> [PROBLEM]
Output each line of the data below as a JSON list of strings, one string per line, leaving out blank lines.

> [DATA PROVIDED]
━━━━━━━━━━━━━━━━

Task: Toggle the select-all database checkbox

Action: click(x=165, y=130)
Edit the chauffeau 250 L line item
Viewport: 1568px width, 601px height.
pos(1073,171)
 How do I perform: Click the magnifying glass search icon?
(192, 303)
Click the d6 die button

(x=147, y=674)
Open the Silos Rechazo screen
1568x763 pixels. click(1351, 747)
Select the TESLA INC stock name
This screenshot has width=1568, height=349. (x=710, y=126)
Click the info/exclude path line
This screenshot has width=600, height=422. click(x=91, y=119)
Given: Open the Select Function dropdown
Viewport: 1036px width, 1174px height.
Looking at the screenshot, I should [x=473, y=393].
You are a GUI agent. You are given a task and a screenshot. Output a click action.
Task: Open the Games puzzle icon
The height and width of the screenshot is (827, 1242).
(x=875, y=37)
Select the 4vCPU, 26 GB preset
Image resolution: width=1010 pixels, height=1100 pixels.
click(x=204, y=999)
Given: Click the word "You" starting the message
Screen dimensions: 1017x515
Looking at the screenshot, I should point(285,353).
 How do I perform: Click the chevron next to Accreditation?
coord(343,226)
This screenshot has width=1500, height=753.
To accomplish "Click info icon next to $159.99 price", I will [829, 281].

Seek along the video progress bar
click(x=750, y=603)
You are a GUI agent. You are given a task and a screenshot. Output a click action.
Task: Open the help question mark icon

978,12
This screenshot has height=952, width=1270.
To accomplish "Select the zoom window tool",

━━━━━━━━━━━━━━━━

> [WRITTEN ANSWER]
[
  "Task: Toggle the select-all database checkbox",
  "Action: click(x=165, y=130)",
  "Edit the chauffeau 250 L line item",
  "Viewport: 1568px width, 601px height.",
  "pos(1073,171)",
  " How do I perform: Click the magnifying glass search icon?",
  "(192, 303)",
  "Click the d6 die button",
  "(x=147, y=674)",
  "Open the Silos Rechazo screen",
  "1568x763 pixels. click(1351, 747)",
  "Select the TESLA INC stock name",
  "This screenshot has width=1568, height=349. (x=710, y=126)",
  "Click the info/exclude path line",
  "This screenshot has width=600, height=422. click(x=91, y=119)",
  "Given: Open the Select Function dropdown",
  "Viewport: 1036px width, 1174px height.",
  "Looking at the screenshot, I should [x=473, y=393].",
  "You are a GUI agent. You are given a task and a screenshot. Output a click action.",
  "Task: Open the Games puzzle icon",
  "The height and width of the screenshot is (827, 1242).",
  "(x=875, y=37)",
  "Select the 4vCPU, 26 GB preset",
  "Image resolution: width=1010 pixels, height=1100 pixels.",
  "click(x=204, y=999)",
  "Given: Click the word \"You\" starting the message",
  "Screen dimensions: 1017x515",
  "Looking at the screenshot, I should point(285,353).",
  " How do I perform: Click the chevron next to Accreditation?",
  "coord(343,226)",
  "This screenshot has width=1500, height=753.",
  "To accomplish \"Click info icon next to $159.99 price\", I will [829, 281].",
  "Seek along the video progress bar",
  "click(x=750, y=603)",
  "You are a GUI agent. You are given a task and a screenshot. Output a click action.",
  "Task: Open the help question mark icon",
  "978,12",
  "This screenshot has height=952, width=1270.",
  "To accomplish \"Select the zoom window tool\","
]